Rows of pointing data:
────

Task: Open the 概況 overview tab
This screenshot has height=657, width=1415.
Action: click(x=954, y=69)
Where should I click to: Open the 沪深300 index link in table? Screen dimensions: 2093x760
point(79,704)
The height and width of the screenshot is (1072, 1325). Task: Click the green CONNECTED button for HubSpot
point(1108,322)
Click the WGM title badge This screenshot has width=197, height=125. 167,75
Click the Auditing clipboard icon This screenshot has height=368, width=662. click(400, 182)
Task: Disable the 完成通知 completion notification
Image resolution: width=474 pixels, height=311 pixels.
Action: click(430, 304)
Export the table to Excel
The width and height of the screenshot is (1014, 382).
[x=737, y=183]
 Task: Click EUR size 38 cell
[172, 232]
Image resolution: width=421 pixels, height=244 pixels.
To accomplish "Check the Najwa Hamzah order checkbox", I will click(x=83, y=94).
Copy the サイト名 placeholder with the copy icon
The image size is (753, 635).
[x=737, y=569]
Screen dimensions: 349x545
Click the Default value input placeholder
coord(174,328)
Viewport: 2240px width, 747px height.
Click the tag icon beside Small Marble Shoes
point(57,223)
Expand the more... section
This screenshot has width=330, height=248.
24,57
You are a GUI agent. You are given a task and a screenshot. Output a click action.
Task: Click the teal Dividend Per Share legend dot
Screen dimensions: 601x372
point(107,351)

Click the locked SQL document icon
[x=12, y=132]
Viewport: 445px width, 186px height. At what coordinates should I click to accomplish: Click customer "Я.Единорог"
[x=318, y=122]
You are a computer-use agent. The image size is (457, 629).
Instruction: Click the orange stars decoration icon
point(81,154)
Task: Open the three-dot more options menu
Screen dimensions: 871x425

────

» AIM OF THE TASK
Update the items above by replacing each "Screen dimensions" with "Display size", leaving everything else unchanged.

» TASK ANSWER
Task: Open the 概況 overview tab
This screenshot has height=657, width=1415.
Action: click(x=954, y=69)
Where should I click to: Open the 沪深300 index link in table? Display size: 2093x760
point(79,704)
The height and width of the screenshot is (1072, 1325). Task: Click the green CONNECTED button for HubSpot
point(1108,322)
Click the WGM title badge This screenshot has width=197, height=125. 167,75
Click the Auditing clipboard icon This screenshot has height=368, width=662. click(400, 182)
Task: Disable the 完成通知 completion notification
Image resolution: width=474 pixels, height=311 pixels.
Action: click(430, 304)
Export the table to Excel
The width and height of the screenshot is (1014, 382).
[x=737, y=183]
 Task: Click EUR size 38 cell
[172, 232]
Image resolution: width=421 pixels, height=244 pixels.
To accomplish "Check the Najwa Hamzah order checkbox", I will click(x=83, y=94).
Copy the サイト名 placeholder with the copy icon
The image size is (753, 635).
[x=737, y=569]
Display size: 349x545
Click the Default value input placeholder
coord(174,328)
Viewport: 2240px width, 747px height.
Click the tag icon beside Small Marble Shoes
point(57,223)
Expand the more... section
This screenshot has width=330, height=248.
24,57
You are a GUI agent. You are given a task and a screenshot. Output a click action.
Task: Click the teal Dividend Per Share legend dot
Display size: 601x372
point(107,351)

Click the locked SQL document icon
[x=12, y=132]
Viewport: 445px width, 186px height. At what coordinates should I click to accomplish: Click customer "Я.Единорог"
[x=318, y=122]
You are a computer-use agent. The image size is (457, 629).
Instruction: Click the orange stars decoration icon
point(81,154)
Task: Open the three-dot more options menu
Display size: 871x425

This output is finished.